As satire, all this misfires somewhat, since we now know that no one would pay for access to webcasts of someone's daily life and thoughts; why would they, when half the world's population, it seems, is clamouring to tell you about theirs for free? But as a commentary on how our own stories are mediated, commodified and shone back at us as if from a distorting mirror, it's spot-on.
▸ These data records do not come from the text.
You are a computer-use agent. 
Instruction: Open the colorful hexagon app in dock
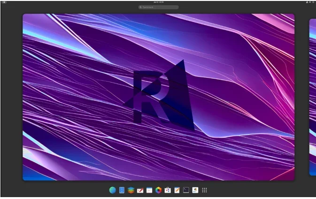[159, 190]
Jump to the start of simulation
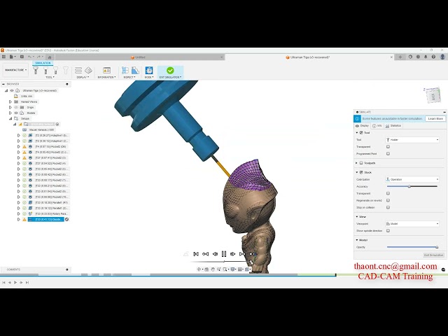Screen dimensions: 448x336 (x=196, y=254)

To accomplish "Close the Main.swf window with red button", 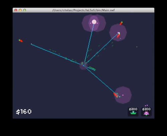I will pyautogui.click(x=16, y=10).
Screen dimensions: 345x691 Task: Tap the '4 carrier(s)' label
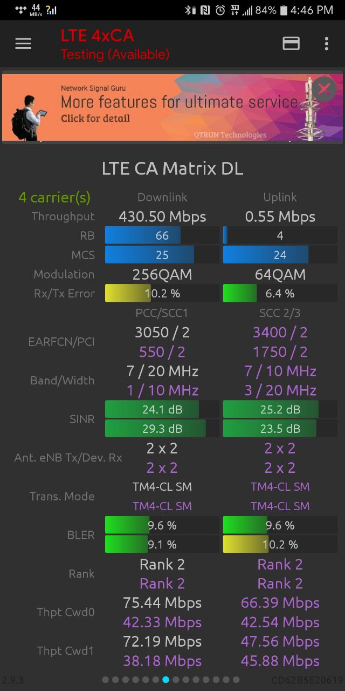coord(54,198)
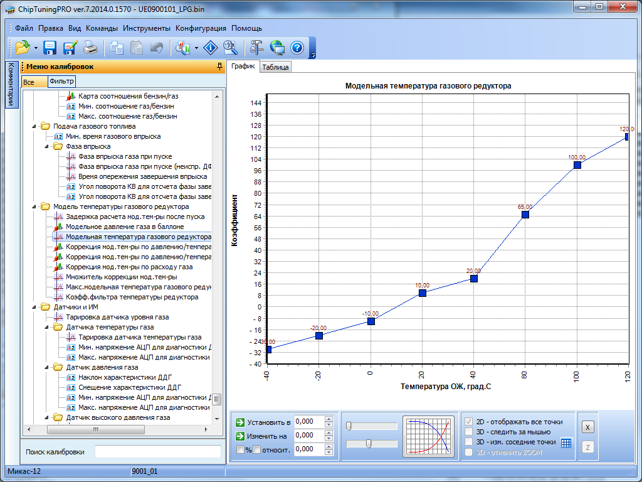Switch to the 'Таблица' tab
This screenshot has height=482, width=642.
(275, 67)
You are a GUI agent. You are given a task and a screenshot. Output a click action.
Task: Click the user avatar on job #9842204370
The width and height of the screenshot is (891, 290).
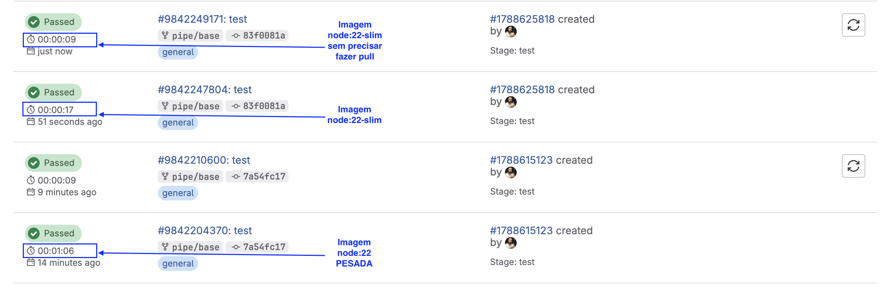pos(510,243)
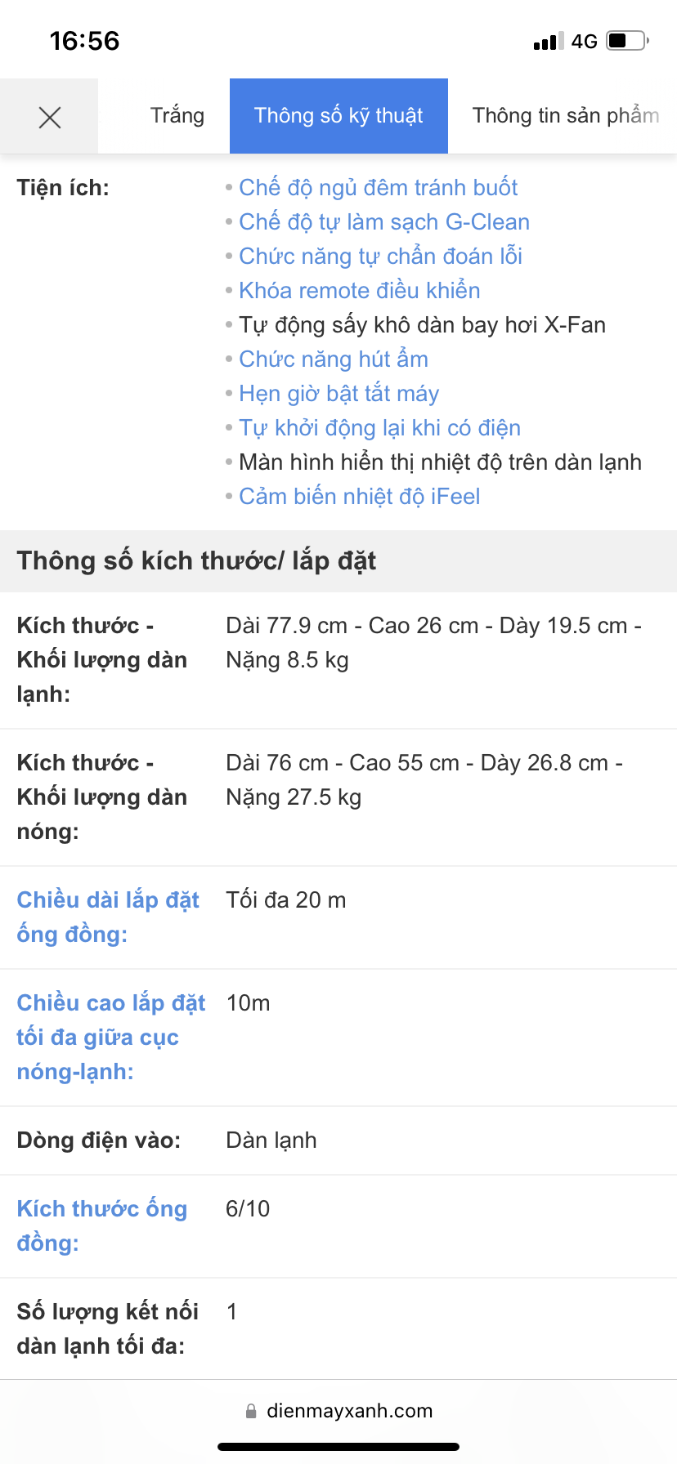Viewport: 677px width, 1464px height.
Task: Switch to the Trắng tab
Action: coord(177,116)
There's a lot more going on here, but some of it may not be of much interest to non-American readers. The town of Rockford, Illinois gets a lot of attention; Moose, the professor, is obsessed with its industrial past, in a rather long-winded, metaphorical way. And there are many more minor characters than I have room to describe. When the climax brings them all together, it feels at once implausible and wearily predictable, as so often with novels that have large casts. But there is a lot here to mull over and enjoy, and if it lacks the pith and zest of Goon Squad, it certainly deserves its second chance on the bookshelves.